Chief Justice of Nigeria
- Incumbent
- Assumed office 22 August 2024
- Preceded by: Olukayode Ariwoola

Justice of the Supreme Court of Nigeria
- Incumbent
- Assumed office July 2013

Personal details
- Born: 7 May 1958 (age 68) London, England, United Kingdom
- Party: Non partisan
- Education: University of Lagos (LL.B.); Nigerian Law School; London School of Economics (LL.M.);
- Occupation: Lawyer; Judge;

= Kudirat Kekere-Ekun =

Chief Justice of Nigeria since 2024

Kudirat Motonmori Olatokunbo (born 7 May 1958), popularly known as Kudirat Kekere-Ekun, is an English-born Nigerian jurist and Justice of the Supreme Court of Nigeria who has served as the Chief Justice of Nigeria since 22 August 2024. She was appointed Chief Justice following the retirement of Chief Justice Olukayode Ariwoola.

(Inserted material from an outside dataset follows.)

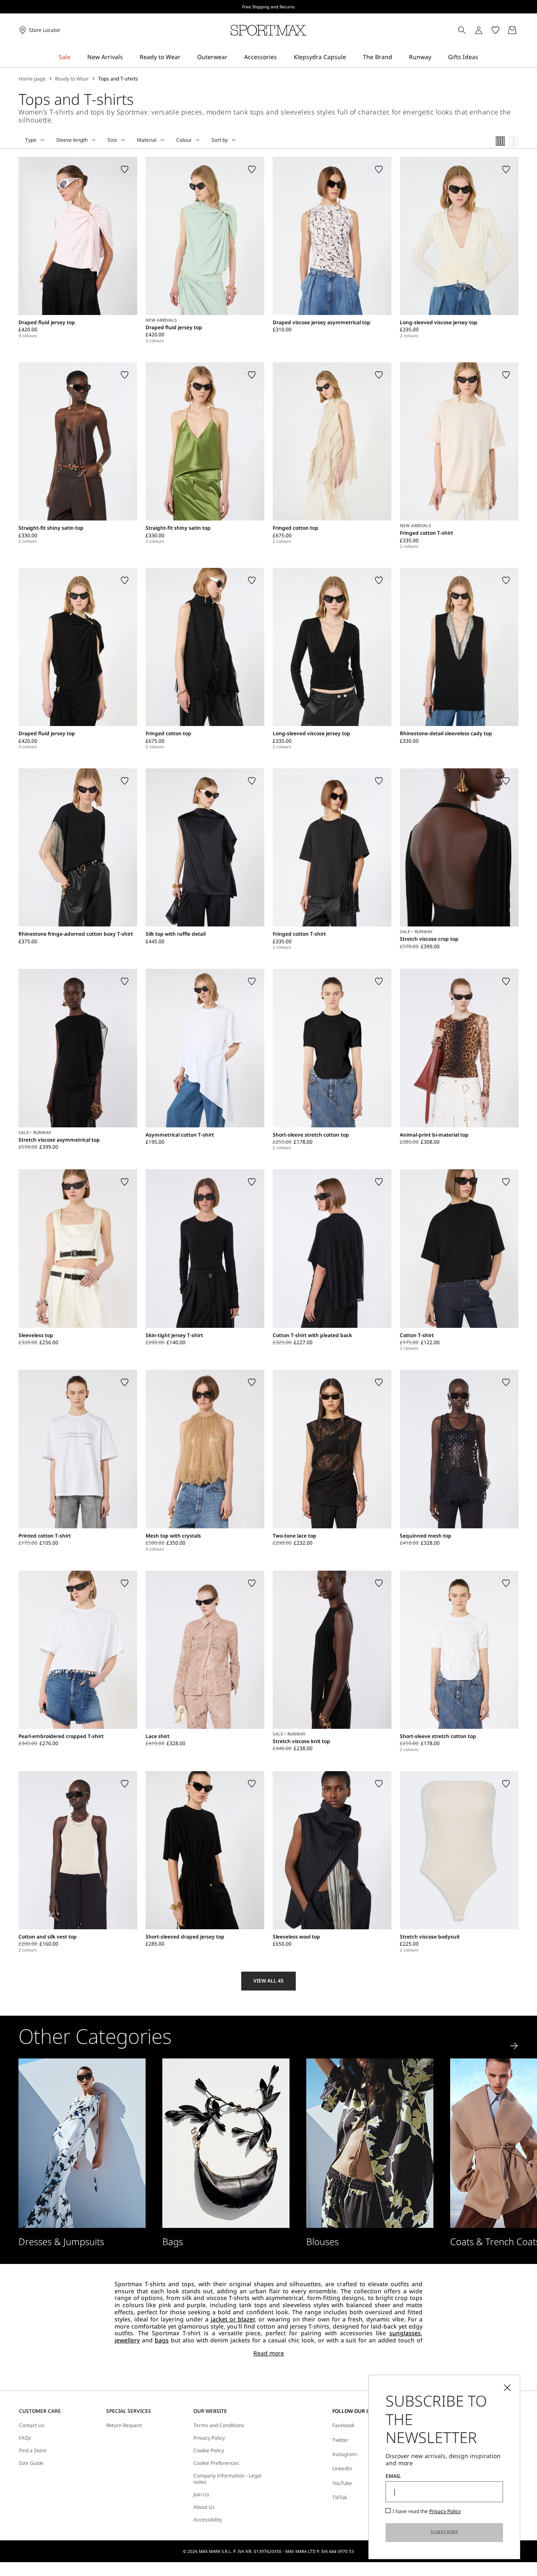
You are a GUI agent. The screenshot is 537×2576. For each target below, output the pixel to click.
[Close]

==Early life and education==

Kekere Ekun was born on 7 May 1958 in London, United Kingdom. In 1980, she received a bachelor's degree in Law from the University of Lagos and was admitted to the Nigeria Bar on 10 July 1981, having graduated from the Nigerian Law School. She received a master's degree in law from the London School of Economics in November 1983.

==Awards==

In October 2022, the Nigerian national honour of Commander of the Order of the Federal Republic (CFR) was conferred on her by President Muhammadu Buhari.

==Law career==

Kudirat joined the Lagos State Judiciary as Senior Magistrate II and rose to the position of the State High Court Judge. She served as Chairman of Robbery and Firearms Tribunal, Zone II, Ikeja between November 1996 to May 1999. She was appointed to the bench of the Nigerian courts of appeal in 2004 before her appointment as Justice of the Supreme Court of Nigeria in July 2013.

In 2020, Kekere-Ekun was on the seven-member panel that sacked Imo State governor Emeka Ihedioha and declared that the winning candidate was Hope Uzodinma of the All Progressives Congress (APC), who originally came fourth in the election results. Ihedioha described the verdict as "unfair, unjust and does not reflect the voting that took place during the elections", but said he would respect the judgement.

== Appointment ==

On 23 August 2024, Kekere-Ekun was sworn in by President Bola Tinubu at the Council Chamber of the State House in Abuja. Her appointment makes her the second woman to become Nigeria's Chief Justice after Justice Aloma Mariam Mukhtar. Kekere-Ekun also becomes the first woman from Southwest geopolitical zone of Nigeria to become Chief Justice of Nigeria.